Saturday, 31 December 2011

Frankensteins

Estou munida agora de um sentimento de felicidade serena. Porque entendo, pela centesima vez, mas de modo novo, o que eu estou fazendo aqui. Falo da minha tentativa de produzir materia tateavel, de coisificar meu entendimento do mundo, atraves da escrita: esse paradoxo de liberdade. Porque criar eh dar vazao, fazer existir, mas existir de modo manco. De um modo que ainda nao eh e nem nunca vai ser. 
A coisa criada nos enreda em sua forma, na sua existencia incompleta, reveladora despudorada das nossas limitacoes. A palavra eh entao um meio, um instrumento que carrega a consciencia dessa limitacao, ao mesmo tempo em que deflagra a premencia de continuidade. Seu carater transmutavel, nao-definitivo, eh um convite ao proximo texto. O que revela a beleza da inocencia de tentar. Uma inocencia que nao eh estupida, mas lucida, forte. Vontade de criacao, onde habita o que se chama de esperanca, de fe, ou quem sabe, de Deus.
A criatura eh a materializacao dessa esperanca, a reiteracao de que vale a pena continuar buscando. 


Friday, 16 December 2011

Patterns

Preciso da linearidade da narrativa, do horario das refeicoes. Da minha mae solteira.
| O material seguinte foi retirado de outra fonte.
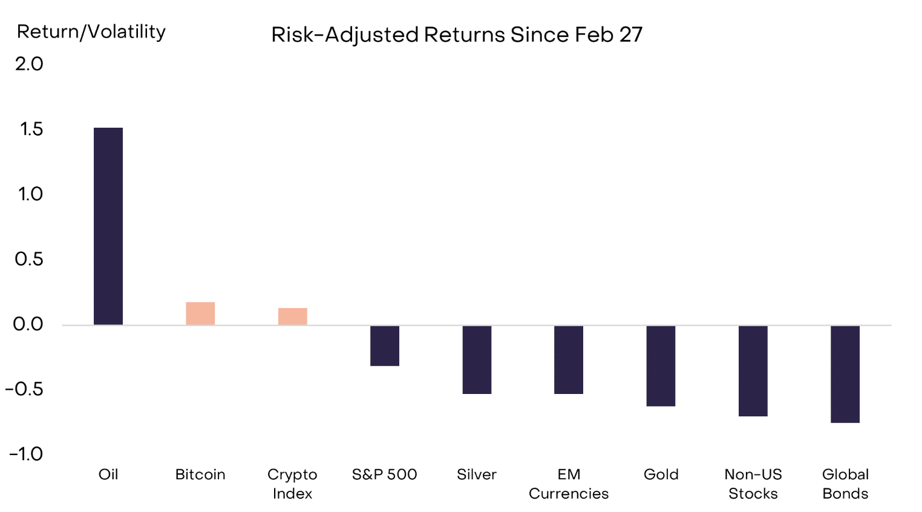Select the 0.0 y-axis tick label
Contracheque.
Do conforto da tradicao. Ave maria das 6, um nome do pai.
Docura, pra entender de bom grado a normalidade das coisas.
Portanto, desconstroi. Mas aos poucos. Pra que eu possa me apoiar, pequena, na demora desse tempo.
Enquanto reconstruo, com materia amorfa, alguma coisa pra chamar de Eu.